“Carnage” is the sort of slight, tossed-off film that would go completely unnoticed if it weren’t for its pedigree. The stars are Jodie Foster, Kate Winslet, Christoph Waltz, and John C. Reilly, and the director is Roman Polanski. Between them there are five Oscars, another ten nominations, and several tons of newsprint. You’d expect a collaboration of this magnitude to be something special. You probably would not expect an 80-minute satiric comedy that almost certainly worked better as a stage play than as a movie. Like I said, you’d overlook the movie entirely if it had less interesting names attached to it.
Formerly titled “God of Carnage” and written by Yasmina Reza (who’s credited with Polanski for the screen adaptation), this is the story of two upscale married couples who have met to discuss a playground fight that occurred between their sons. Penelope (Jodie Foster) and Michael (John C. Reilly) are the parents of the boy who lost some teeth in the fracas; Nancy (Kate Winslet) and Alan (Christoph Waltz) are the apologetic parents of the aggressor. Since these are civilized, reasonable adults who live in nice homes in the good part of Brooklyn, there is no need for arguing or finger-pointing. On the other hand, there does seem to be a lot of demand for smugness and passive-aggressiveness.
Everyone starts out cordial enough, but you can see it won’t last. The actors have been well-cast in roles that emphasize their strengths. The Jodie Foster character is a strong-willed do-gooder, so it’s only a matter of time before she butts heads with the Christoph Waltz character, an arrogant lawyer who’s as good at parsing the subtle meaning of words as she is. The Kate Winslet character is less uptight than Foster, a little warmer, but quick to defend herself. The John C. Reilly character just wants everyone to be happy and get along … at first.

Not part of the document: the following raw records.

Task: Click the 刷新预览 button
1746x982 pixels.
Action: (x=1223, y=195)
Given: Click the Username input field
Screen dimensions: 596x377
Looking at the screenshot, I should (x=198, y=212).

These four are the only characters, Penelope and Michael’s apartment the only location. To the extent that it’s claustrophobic, it feels intentional: we’re trapped in this 80-minute, real-time discussion just like they are. We have the luxury of laughing at things they have to take seriously, though, and that emotional distance helps us enjoy the humor in the awkward situations that arise, the darkly comic subjects that come up in the conversation. Though all four are alike in many ways — their WASP-y sense of entitlement and self-satisfaction — their personalities are different enough to allow for a variety of amusing permutations. One minute it’s couple against couple; the next it’s the men versus the women; then it’s three against one. Everyone has a legitimate reason, at some point in the evening, to be appalled by everyone else’s behavior. The introduction of alcohol to the proceedings adds fuel to the fire.

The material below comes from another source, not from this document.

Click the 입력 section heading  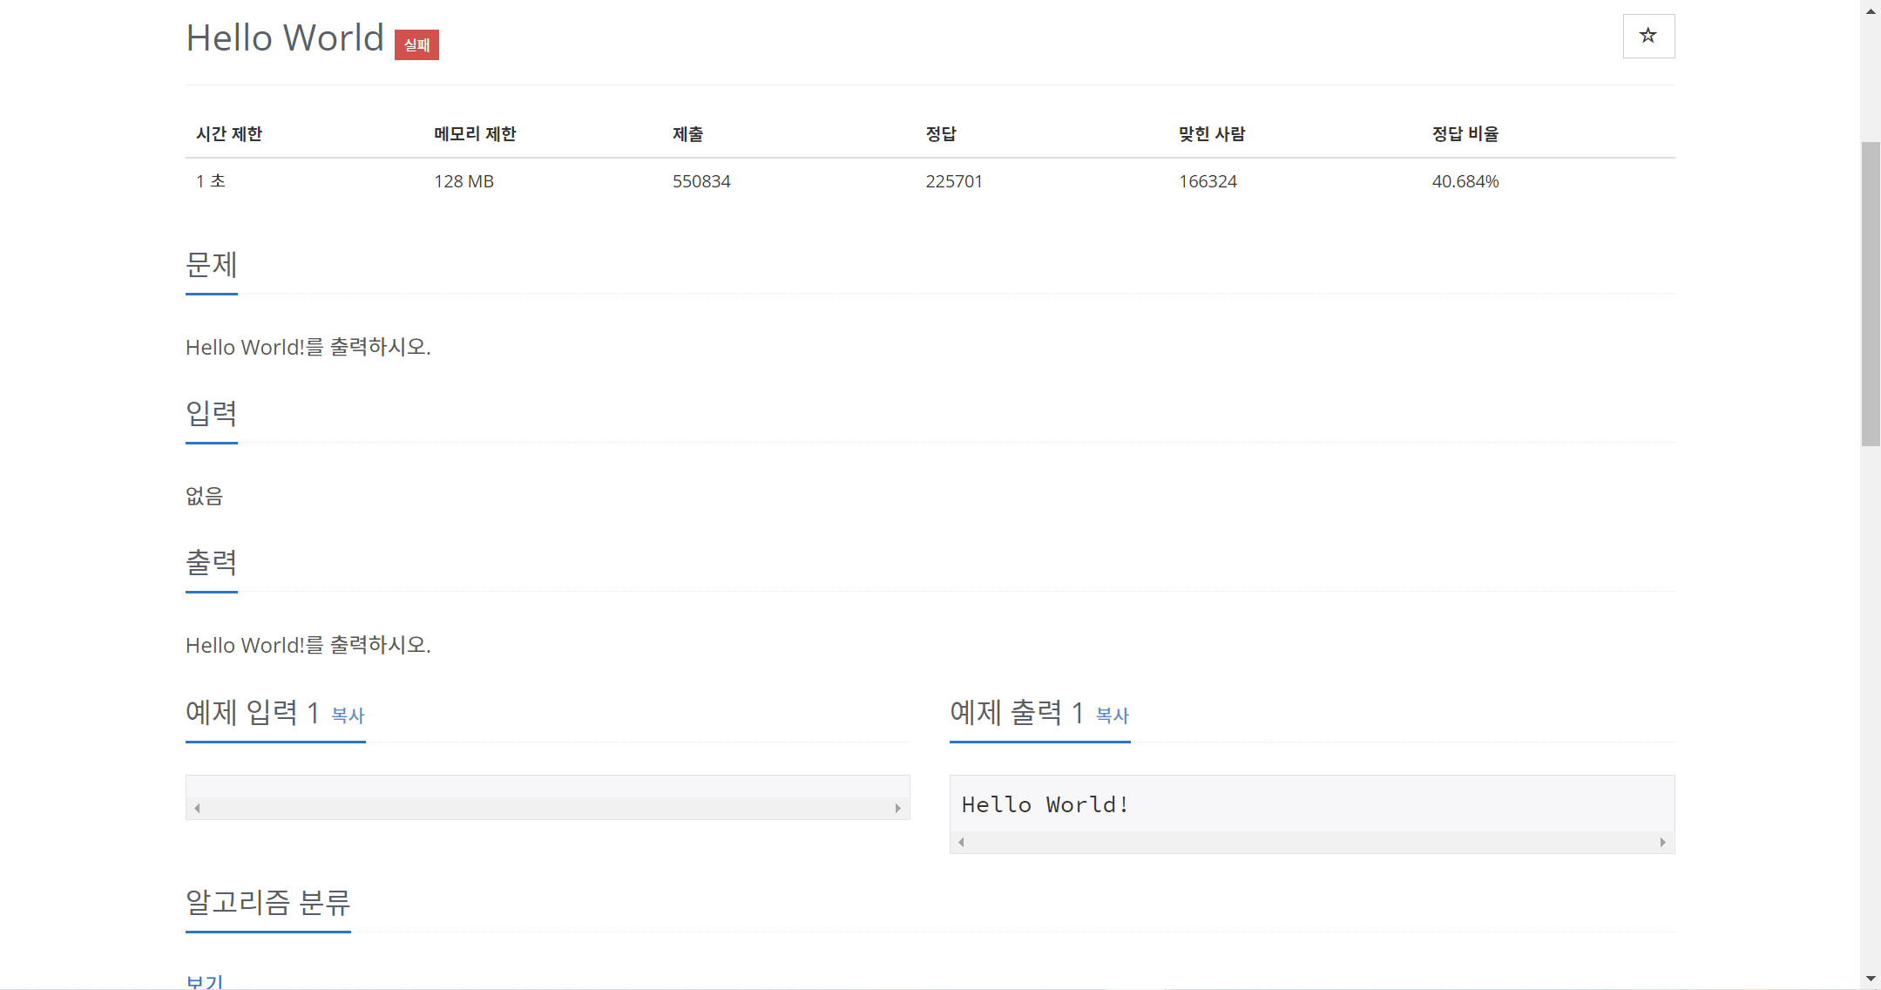[x=211, y=413]
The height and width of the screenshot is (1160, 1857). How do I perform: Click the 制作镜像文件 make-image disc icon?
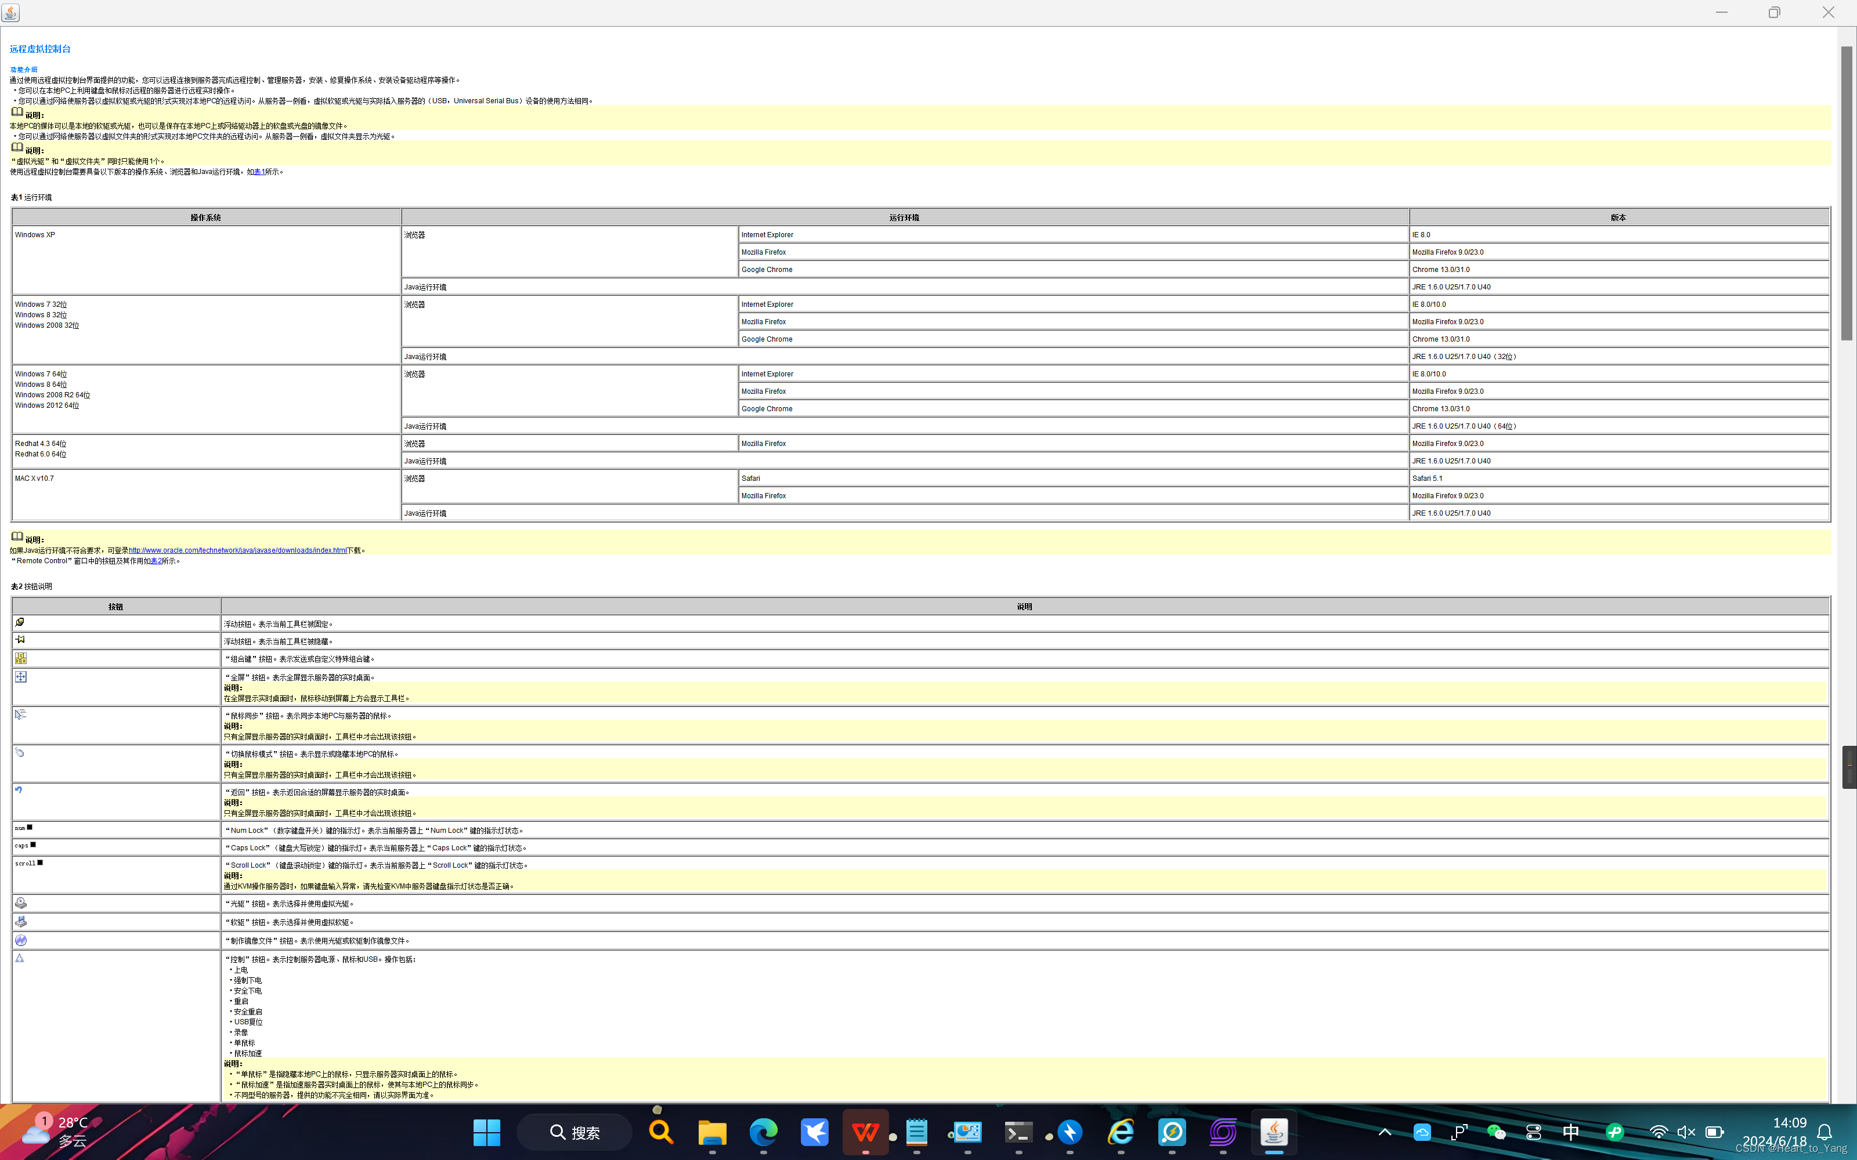[21, 940]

It’s all reasonably entertaining to watch, occasionally very funny, and it never drags — no small feat for a one-set film with only four actors. (Then again, with “Repulsion,” “Rosemary’s Baby,” and “The Tenant” under his belt, Polanski is an old pro with apartment-based stories.) But there isn’t much to it. For as pointed as the underlying social commentary is — humans are naturally brutal creatures who must be trained to be civilized — it doesn’t have any real bite, nor does the verbal sparring between these four supercilious dopes amount to anything out of the ordinary. On top of that, the abrupt conclusion is unsatisfying. We were hoping that this depiction of upper-class hell would lead to some real scorch marks.